### Text to read ###

Remedies is currently a ‘hot topic’ in the EC Procurement world. Following publication of the remedies directive in December 2007, attention has been focused on the form that the domestic legislation (ie the regulations) will take and the implications. The Remedies Directive comes into force in December 2009.
The new Directive amends the previous two EU Directives on Remedies, which currently apply to the public sector and to the utilities sectors respectively. The main changes surround three key topics:
- the operation of a harmonised standstill period between contract award decision and contract award, to allow the decision to be challenged
- the introduction of "ineffectiveness" and other special penalties as remedies for certain serious breaches of the procurement rules; and
- the introduction of the automatic suspension of procurement procedures where a procedure is challenged in court.
Change 1 –'Ineffectiveness':
Courts can tear up contracts awarded in breach of rules changes to the standstill rules and limitation periods for challenges
This is the change rightly grabbing the most attention, and you do need to understand the implications, whether you are at an authority or a bidder.
Until now, if a contract is signed, then it stands, even if it has been awarded in breach of the Procurement Rules, and in such cases bidders can only sue for damages.
When the changes come in, if a bidder applies to court, and the court finds the authority has broken the Rules in one of three specified ways (set out in new Reg 47K), then the court must declare the contract 'ineffective' (i.e. tear it up), unless there are overriding public interest reasons.
- Ineffectiveness: Ground One - applies where an authority should have advertised a contract in OJEU, but did not.

### Dataset content ###

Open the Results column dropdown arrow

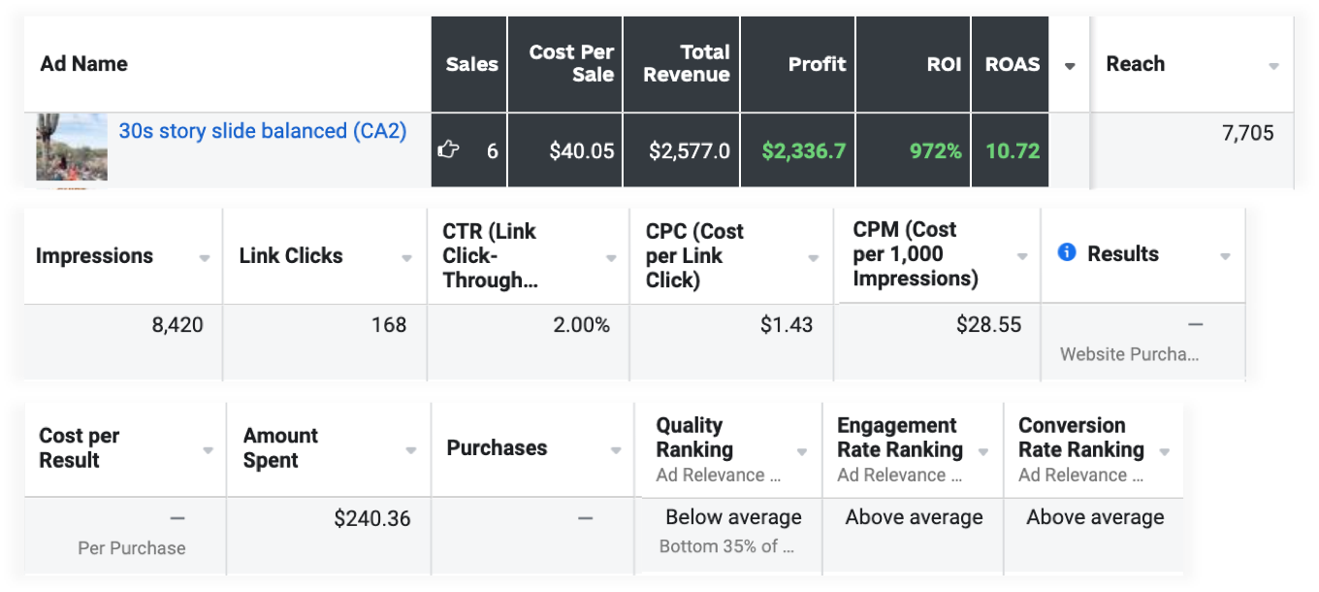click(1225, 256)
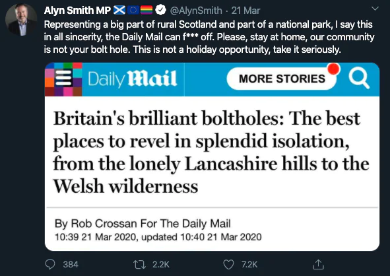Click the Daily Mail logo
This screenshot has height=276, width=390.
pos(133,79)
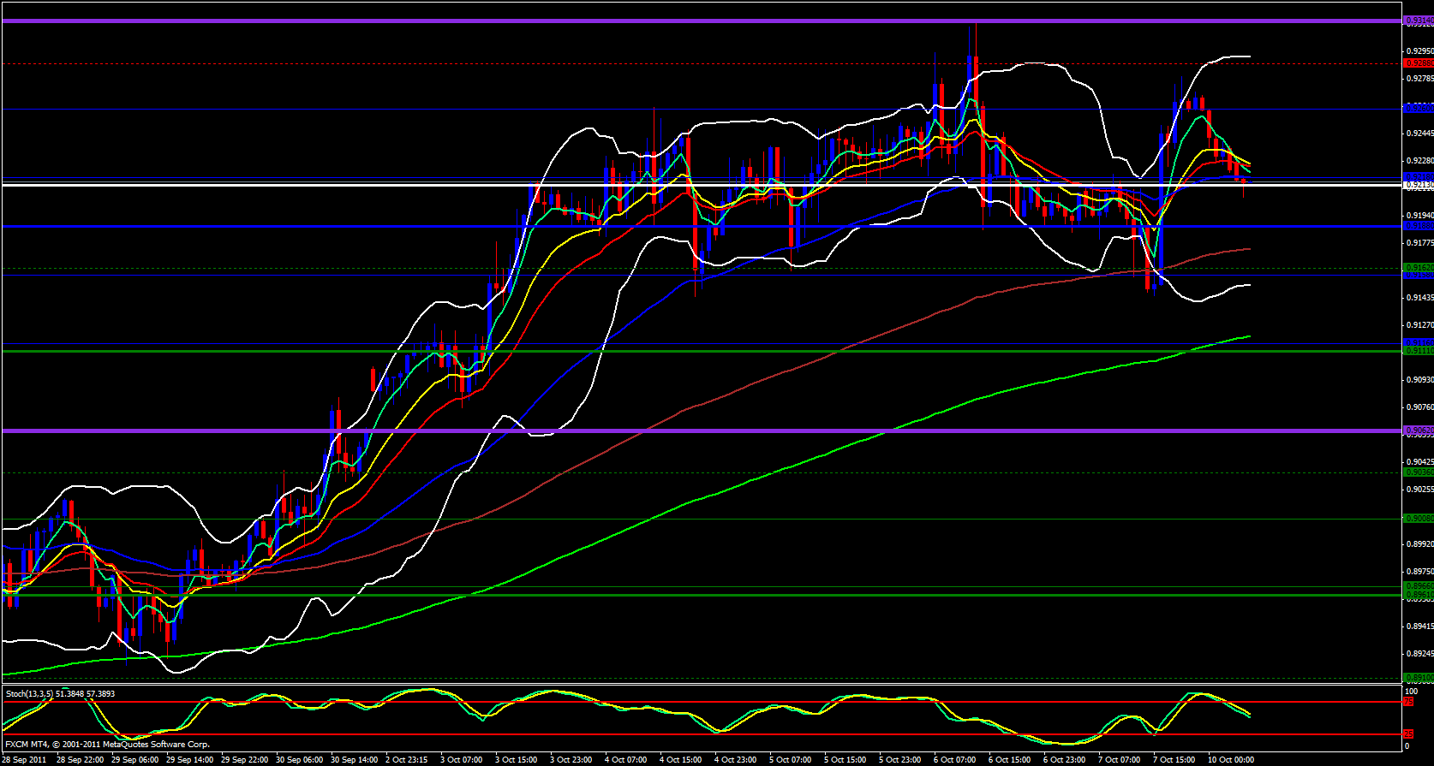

###

:: Instruction A ::
In the passage on the Remedies Directive, swap "challenged" for "contested" and write out the part that begins at the words "The new Directive" and stops after "challenged in court.".
:: Instruction B ::
According to the passage on the Remedies Directive, when does the directive come into force?

:: Written answer A ::
The new Directive amends the previous two EU Directives on Remedies, which currently apply to the public sector and to the utilities sectors respectively. The main changes surround three key topics:
- the operation of a harmonised standstill period between contract award decision and contract award, to allow the decision to be contested
- the introduction of "ineffectiveness" and other special penalties as remedies for certain serious breaches of the procurement rules; and
- the introduction of the automatic suspension of procurement procedures where a procedure is contested in court.

:: Written answer B ::
December 2009